As described by Descalso, the Cardinals did chip away, picking up a run in the fourth, a pair in the fifth, another in the seventh and a fifth in the top of the eighth. Descalso accounted for that score in the eighth inning with a solo home run off Tyler Clippard to pull the Cards within 6-5.
"It's just the kind of people they are. They believe in themselves. They believe in each other," said Cardinals manager Mike Matheny after the game, per The Associated Press. "It's been this style of team all season long. They just don't quit, and I think that just says a lot about their character."
While the Cards' hitters were whittling away the Nationals' edge, the relievers that Matheny sent to the hill after pulling Wainwright doused the hot hitters emerging from the other dugout. Joe Kelly, Trevor Rosenthal, Edward Mujica and Mitchell Boggs combined for 4.2 scoreless, one-hit frames for the Cardinals.
After Kurt Suzuki drove in a Nationals insurance run in the home eighth off Cards closer Jason Motte, Washington's closer Drew Storen took the mound with a chance to close out the series in front of a record-setting crowd of 45,966 at Nationals Park (via @MLB_PR). After allowing a leadoff double to the otherworldly Carlos Beltran (3-3 with, two runs, two walks in Game 5), the right-handed reliever retired Matt Holliday and Allan Craig to bring the Nationals within an out of the NLCS.
That was as close as they would get.
Yadier Molina coaxed a walk. David Freese did the same. With the bases loaded, Daniel Descalso drove in a pair of runs to level the game, 7-7, with a hard single up the middle that glanced off the glove of Nationals shortstop Ian Desmond. Pete Kozma then kept the merry-go-round circling with another hit that brought home two more runs.

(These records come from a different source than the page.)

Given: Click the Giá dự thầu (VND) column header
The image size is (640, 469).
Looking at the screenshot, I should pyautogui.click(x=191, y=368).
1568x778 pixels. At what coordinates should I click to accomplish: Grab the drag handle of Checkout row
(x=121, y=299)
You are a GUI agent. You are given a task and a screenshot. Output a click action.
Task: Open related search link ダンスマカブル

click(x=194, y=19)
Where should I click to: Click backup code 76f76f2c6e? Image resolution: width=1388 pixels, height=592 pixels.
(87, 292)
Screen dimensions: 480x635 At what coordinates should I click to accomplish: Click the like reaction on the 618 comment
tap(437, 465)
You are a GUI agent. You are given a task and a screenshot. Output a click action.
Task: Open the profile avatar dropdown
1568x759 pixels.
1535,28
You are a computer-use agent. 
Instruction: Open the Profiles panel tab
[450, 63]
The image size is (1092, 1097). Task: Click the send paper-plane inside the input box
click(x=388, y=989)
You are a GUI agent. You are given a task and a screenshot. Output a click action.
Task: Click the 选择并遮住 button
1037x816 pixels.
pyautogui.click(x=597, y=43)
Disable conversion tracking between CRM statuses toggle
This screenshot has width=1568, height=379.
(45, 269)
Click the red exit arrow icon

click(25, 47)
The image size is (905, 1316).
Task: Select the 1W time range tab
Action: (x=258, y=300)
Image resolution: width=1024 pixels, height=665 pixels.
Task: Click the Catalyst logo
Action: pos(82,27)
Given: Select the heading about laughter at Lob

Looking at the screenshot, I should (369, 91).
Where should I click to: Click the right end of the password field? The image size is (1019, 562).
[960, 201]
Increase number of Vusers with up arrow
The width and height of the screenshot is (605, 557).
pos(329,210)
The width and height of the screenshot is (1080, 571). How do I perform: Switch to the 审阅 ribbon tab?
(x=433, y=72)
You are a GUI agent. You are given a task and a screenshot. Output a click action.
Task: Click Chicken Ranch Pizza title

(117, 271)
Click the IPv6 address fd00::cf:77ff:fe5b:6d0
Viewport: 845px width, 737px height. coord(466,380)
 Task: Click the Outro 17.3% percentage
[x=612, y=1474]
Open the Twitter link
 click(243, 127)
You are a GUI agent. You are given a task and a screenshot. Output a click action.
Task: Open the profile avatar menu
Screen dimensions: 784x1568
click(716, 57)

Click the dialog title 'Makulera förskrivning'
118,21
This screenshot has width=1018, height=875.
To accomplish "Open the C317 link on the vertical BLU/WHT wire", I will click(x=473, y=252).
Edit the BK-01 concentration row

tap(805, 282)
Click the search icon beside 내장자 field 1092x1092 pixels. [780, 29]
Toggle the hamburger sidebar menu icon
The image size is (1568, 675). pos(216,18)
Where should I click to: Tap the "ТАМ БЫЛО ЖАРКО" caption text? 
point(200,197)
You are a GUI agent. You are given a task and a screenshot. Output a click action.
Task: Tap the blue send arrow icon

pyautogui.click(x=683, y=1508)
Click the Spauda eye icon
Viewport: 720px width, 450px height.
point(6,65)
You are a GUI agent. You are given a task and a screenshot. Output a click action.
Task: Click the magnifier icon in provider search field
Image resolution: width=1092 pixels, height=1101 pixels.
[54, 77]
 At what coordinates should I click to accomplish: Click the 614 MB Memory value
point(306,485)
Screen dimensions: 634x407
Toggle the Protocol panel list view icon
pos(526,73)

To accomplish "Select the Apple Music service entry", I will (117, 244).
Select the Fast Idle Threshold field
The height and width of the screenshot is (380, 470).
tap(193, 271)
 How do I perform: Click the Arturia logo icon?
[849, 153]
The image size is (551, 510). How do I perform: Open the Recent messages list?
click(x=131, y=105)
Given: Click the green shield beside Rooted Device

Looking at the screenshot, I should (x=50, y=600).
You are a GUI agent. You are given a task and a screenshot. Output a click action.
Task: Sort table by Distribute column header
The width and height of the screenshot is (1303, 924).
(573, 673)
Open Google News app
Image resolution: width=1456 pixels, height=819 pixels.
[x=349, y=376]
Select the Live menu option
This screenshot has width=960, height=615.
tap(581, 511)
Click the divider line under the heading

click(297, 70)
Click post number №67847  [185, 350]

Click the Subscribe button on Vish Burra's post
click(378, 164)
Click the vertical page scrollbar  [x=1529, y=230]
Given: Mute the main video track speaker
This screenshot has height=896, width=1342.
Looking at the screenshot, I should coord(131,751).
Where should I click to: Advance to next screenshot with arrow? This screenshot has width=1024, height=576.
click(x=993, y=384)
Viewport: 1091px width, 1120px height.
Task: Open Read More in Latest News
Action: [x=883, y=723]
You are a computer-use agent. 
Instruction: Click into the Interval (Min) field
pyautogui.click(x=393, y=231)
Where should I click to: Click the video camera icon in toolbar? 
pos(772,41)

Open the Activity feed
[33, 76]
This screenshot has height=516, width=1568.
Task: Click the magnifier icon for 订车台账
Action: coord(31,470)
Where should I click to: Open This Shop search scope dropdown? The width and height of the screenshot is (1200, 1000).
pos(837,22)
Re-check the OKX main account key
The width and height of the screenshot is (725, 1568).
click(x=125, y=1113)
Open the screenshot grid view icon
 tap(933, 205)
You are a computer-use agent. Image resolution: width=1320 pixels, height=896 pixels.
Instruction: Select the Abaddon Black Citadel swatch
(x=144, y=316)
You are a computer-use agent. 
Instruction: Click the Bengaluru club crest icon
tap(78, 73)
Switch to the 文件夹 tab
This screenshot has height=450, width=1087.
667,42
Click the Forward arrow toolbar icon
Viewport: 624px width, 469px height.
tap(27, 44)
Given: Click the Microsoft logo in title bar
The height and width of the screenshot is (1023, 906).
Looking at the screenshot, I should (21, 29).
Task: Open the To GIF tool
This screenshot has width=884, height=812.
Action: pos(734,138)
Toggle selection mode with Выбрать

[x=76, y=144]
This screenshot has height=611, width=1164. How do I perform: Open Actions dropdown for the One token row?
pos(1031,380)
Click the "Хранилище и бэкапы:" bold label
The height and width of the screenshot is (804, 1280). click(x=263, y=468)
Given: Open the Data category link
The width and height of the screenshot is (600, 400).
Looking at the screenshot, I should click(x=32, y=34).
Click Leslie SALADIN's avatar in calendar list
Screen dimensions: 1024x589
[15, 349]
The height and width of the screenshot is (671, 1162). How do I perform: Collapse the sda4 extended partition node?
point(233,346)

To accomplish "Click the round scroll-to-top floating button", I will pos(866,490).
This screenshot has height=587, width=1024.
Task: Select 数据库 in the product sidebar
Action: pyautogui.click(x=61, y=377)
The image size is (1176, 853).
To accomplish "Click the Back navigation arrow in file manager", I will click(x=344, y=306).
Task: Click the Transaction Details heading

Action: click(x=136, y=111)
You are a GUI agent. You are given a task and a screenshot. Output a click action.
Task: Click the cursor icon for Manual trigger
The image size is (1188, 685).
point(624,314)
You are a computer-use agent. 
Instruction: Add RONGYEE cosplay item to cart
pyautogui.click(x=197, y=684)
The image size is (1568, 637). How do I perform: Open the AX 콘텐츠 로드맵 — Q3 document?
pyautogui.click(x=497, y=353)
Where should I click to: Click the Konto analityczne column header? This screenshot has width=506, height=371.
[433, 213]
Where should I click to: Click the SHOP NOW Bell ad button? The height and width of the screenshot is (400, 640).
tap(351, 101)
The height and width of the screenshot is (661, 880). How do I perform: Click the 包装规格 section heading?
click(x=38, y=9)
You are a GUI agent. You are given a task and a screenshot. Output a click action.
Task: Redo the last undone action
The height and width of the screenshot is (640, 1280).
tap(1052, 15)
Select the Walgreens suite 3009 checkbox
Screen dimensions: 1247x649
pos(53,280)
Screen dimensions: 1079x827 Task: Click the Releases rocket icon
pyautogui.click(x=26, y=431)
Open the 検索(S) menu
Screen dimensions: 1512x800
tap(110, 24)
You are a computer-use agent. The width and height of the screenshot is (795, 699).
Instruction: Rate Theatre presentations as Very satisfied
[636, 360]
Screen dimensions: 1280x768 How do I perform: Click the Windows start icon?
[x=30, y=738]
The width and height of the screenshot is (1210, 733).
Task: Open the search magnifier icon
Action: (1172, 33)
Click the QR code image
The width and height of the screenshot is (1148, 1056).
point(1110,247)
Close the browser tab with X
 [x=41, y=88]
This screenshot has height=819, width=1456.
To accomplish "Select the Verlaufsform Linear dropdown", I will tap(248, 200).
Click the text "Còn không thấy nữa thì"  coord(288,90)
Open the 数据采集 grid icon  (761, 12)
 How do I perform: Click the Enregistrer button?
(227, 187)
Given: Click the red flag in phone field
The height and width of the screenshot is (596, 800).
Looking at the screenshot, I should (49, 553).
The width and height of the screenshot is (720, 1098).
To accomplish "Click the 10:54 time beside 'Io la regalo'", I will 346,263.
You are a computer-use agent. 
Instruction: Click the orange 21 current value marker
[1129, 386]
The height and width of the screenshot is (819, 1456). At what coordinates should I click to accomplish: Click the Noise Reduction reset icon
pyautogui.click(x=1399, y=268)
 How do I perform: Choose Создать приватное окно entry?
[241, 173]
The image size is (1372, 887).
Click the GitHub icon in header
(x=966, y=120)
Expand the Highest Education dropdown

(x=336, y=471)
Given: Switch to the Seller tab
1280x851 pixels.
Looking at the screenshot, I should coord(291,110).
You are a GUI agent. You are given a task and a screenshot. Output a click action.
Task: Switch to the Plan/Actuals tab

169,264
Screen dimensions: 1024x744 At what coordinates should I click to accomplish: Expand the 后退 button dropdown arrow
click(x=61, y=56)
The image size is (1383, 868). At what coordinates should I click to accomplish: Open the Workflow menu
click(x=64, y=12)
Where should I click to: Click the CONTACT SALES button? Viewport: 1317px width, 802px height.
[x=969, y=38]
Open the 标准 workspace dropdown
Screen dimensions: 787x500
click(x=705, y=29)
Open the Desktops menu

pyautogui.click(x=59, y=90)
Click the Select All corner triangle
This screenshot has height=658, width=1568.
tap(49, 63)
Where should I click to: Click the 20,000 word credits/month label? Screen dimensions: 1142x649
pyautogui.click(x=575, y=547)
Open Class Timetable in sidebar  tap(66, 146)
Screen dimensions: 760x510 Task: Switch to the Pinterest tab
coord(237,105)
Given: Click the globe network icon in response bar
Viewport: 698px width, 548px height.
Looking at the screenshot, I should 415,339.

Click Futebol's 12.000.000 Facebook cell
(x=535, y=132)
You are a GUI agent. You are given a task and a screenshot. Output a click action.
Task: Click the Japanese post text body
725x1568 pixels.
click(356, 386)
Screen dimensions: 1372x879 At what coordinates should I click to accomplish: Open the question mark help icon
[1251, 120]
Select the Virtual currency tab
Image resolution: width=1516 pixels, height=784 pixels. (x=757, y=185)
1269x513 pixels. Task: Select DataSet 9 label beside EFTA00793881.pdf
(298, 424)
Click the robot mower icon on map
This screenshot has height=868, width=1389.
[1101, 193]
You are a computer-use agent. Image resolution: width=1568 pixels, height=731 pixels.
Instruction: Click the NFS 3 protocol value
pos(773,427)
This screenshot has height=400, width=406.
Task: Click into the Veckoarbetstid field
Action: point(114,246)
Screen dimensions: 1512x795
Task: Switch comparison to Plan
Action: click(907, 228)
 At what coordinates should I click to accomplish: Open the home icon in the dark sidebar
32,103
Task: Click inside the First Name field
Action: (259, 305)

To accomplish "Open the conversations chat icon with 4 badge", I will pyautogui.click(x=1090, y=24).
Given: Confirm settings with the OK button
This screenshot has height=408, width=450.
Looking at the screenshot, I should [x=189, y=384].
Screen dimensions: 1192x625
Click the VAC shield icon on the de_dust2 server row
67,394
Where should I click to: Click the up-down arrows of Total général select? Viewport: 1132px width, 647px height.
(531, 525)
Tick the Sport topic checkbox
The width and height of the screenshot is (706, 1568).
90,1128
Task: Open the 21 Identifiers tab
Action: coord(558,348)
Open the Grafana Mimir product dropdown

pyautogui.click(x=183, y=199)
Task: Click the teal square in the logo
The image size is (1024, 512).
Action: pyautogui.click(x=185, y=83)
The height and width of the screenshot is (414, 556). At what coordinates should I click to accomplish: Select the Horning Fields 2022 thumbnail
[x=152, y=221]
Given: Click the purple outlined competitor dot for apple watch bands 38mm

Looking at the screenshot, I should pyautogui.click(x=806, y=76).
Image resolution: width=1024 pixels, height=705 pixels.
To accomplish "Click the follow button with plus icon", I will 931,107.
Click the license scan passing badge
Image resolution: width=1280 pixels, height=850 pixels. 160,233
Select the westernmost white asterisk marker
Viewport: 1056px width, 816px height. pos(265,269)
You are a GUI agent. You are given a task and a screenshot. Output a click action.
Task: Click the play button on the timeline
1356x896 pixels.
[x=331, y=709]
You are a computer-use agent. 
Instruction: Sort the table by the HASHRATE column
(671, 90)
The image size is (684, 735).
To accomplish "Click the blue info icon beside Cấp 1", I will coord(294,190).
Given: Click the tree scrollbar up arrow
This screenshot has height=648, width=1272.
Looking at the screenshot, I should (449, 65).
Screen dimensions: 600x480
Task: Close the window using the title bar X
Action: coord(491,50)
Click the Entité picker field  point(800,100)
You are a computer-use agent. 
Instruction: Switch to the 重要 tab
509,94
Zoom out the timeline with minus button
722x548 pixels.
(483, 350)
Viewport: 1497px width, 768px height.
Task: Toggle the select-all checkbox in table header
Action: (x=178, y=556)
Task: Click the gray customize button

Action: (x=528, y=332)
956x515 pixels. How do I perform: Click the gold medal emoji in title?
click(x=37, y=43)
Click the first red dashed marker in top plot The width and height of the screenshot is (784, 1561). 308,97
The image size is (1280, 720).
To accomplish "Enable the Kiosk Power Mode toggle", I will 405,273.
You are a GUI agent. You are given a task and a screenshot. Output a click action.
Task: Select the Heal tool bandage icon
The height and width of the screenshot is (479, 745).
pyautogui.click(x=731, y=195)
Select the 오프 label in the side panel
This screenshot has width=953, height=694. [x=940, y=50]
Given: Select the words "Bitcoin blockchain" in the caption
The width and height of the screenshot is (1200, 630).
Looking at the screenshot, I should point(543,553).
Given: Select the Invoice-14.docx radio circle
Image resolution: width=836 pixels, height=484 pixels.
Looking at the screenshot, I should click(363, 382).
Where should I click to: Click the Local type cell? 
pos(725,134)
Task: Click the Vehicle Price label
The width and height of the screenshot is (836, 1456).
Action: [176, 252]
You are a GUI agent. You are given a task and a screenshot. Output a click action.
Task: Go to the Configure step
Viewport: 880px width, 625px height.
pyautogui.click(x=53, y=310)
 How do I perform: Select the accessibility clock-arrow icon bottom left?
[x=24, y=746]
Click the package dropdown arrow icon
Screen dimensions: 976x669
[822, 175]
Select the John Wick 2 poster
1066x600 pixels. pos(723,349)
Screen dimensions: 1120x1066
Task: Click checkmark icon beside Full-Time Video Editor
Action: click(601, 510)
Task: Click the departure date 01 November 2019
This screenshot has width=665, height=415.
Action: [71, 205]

Cardinals closer Jason Motte set down the side in order in the home ninth to preserve the improbable 9-7 win. According to STATS LLC, this was the largest comeback ever in a winner-take-all playoff contest.
While the deficit overcome may have been historic, the down-to-the-last-out drama was nothing new for these Cardiac Cardinals. Down to their final strike in Game 6 of the 2011 World Series against the Texas Rangers, Freese tripled home two runs to force extra innings. Down to their last strike again in the bottom of the tenth, Lance Berkman drove in the tying run. Freese homered in the bottom of the 11 to force a Game 7. The Rangers bounced back to take an early lead in Game 7 but the Cardinals would not be denied, rallying once again for a 6-2 win. Even after the notable departures of Albert Pujols and Tony La Russa, the team is on another deep run into the postseason thanks to its penchant for late-inning heroics.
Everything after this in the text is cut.